FHIR showing promise in healthcare information exchange

Providers and developers will soon be able to start implementing the emerging interoperability standard
By Frank Irving
06:50 PM

If you haven't yet heard of FHIR (pronounced - fire), an open data interoperability standard being developed by HL7, you will soon.

FHIR — which stands for Fast Health Interoperability Resources — was among key components of the Shared Nationwide Interoperability Roadmap released in January by the Office of the National Coordinator for Health IT. FHIR specifications for querying a common clinical data set will be refined and piloted this year.

The upshot? Healthcare organizations that use FHIR will eventually be able to communicate current data across disparate systems, fostering enhanced care collaboration.

At the moment, FHIR is in its first version as a Draft Standard for Trial Use, meaning that interested healthcare providers and vendors are testing it through ongoing "connectathons."

Within the next two months, HL7 will release a specification and an implementation guide for the FHIR API and the corresponding security profile.

"People can then take the specification guide and start implementing.

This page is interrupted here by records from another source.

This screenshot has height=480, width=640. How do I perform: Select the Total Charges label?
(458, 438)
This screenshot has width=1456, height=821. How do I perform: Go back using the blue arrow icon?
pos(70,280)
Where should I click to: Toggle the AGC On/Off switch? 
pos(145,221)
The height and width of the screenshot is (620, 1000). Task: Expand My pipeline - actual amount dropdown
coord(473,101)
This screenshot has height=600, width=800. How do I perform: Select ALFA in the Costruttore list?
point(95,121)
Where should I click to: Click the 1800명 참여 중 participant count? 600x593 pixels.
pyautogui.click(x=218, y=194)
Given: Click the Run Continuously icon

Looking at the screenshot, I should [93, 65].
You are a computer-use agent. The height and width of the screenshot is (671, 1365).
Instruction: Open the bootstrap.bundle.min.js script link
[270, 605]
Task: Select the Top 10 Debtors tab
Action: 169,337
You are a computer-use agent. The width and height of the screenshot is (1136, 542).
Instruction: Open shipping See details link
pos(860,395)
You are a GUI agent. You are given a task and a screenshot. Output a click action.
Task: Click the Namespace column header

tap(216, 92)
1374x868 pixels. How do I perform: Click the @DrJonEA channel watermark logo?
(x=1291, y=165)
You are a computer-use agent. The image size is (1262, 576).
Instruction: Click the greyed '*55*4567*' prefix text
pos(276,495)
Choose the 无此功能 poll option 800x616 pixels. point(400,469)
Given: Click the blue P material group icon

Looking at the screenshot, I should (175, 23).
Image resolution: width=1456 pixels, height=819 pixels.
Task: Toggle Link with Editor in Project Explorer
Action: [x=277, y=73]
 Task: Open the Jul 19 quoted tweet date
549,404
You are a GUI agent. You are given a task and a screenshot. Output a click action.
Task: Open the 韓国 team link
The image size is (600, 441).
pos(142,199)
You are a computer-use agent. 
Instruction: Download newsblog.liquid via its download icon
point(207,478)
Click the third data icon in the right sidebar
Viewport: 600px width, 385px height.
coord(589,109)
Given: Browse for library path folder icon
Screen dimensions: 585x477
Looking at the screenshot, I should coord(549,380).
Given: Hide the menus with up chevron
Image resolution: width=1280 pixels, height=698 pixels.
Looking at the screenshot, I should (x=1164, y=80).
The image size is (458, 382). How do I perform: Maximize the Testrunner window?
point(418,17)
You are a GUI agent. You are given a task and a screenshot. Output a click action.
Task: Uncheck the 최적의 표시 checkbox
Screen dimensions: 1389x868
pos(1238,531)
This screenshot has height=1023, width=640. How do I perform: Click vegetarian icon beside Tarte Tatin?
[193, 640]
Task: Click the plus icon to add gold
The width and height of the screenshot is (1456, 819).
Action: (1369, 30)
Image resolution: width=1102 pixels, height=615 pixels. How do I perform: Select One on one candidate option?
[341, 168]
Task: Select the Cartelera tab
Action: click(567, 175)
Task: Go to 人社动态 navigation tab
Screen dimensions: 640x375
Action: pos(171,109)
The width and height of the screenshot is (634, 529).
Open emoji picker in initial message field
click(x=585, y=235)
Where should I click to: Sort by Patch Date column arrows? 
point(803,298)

It will be up to each of the vendors and providers how far down the road they want to go," said Micky Tripathi, co-chair of a federally appointed task force advising ONC's Health IT Policy Committee.

"We already have a reference-able implementation out there with the first FHIR profile, which is for patient demographics — the ability to exchange patient information such as name and address," said Tripathi. "And there are 25 to 30 organizations who have already signed up and said they are going to start testing."

Some of the testing organizations are small patient-facing vendors, but others are nationwide entities such as the Veterans Administration, U.S. Postal Service and Department of Defense. Health IT heavyweights GE and NextGen have also indicated that they intend to participate.

In addition, the potential is there for provider-authorized apps that would download specialty-specific data that their current EHR does not support.

The technology could even make its way into consumer circles.

"We believe consumers are demanding change; they want to have their health information at their fingertips through their mobile phone," said Aashima Gupta, healthcare transformation strategist for Apigee, an API development firm. "While health apps can be engaging, they may result in scattering consumer health data and creating more data silos. Further, these apps have no way of easily connecting to EHRs or pulling meaningful information about consumers, with their consent. This is resulting in redundant copies of records and inconsistency."

Gupta continued, "That’s where FHIR comes in: It is designed to connect siloed data in a meaningful way and empower consumers to understand their health data. FHIR resources/APIs enable healthcare stakeholders to securely share, manage and measure data across a multitude of devices and digital touchpoints."

Former national chief technology officer Aneesh Chopra, an advisor to Apigee since 2012, has been encouraging the firm "to focus more energy on the healthcare sector as the industry undergoes a digital transformation" by joining the organizations that have pledged to implement the forthcoming specifications.

You can see a demonstration of FHIR capabilities at the HIMSS15 Interoperability Showcase on the exhibit floor.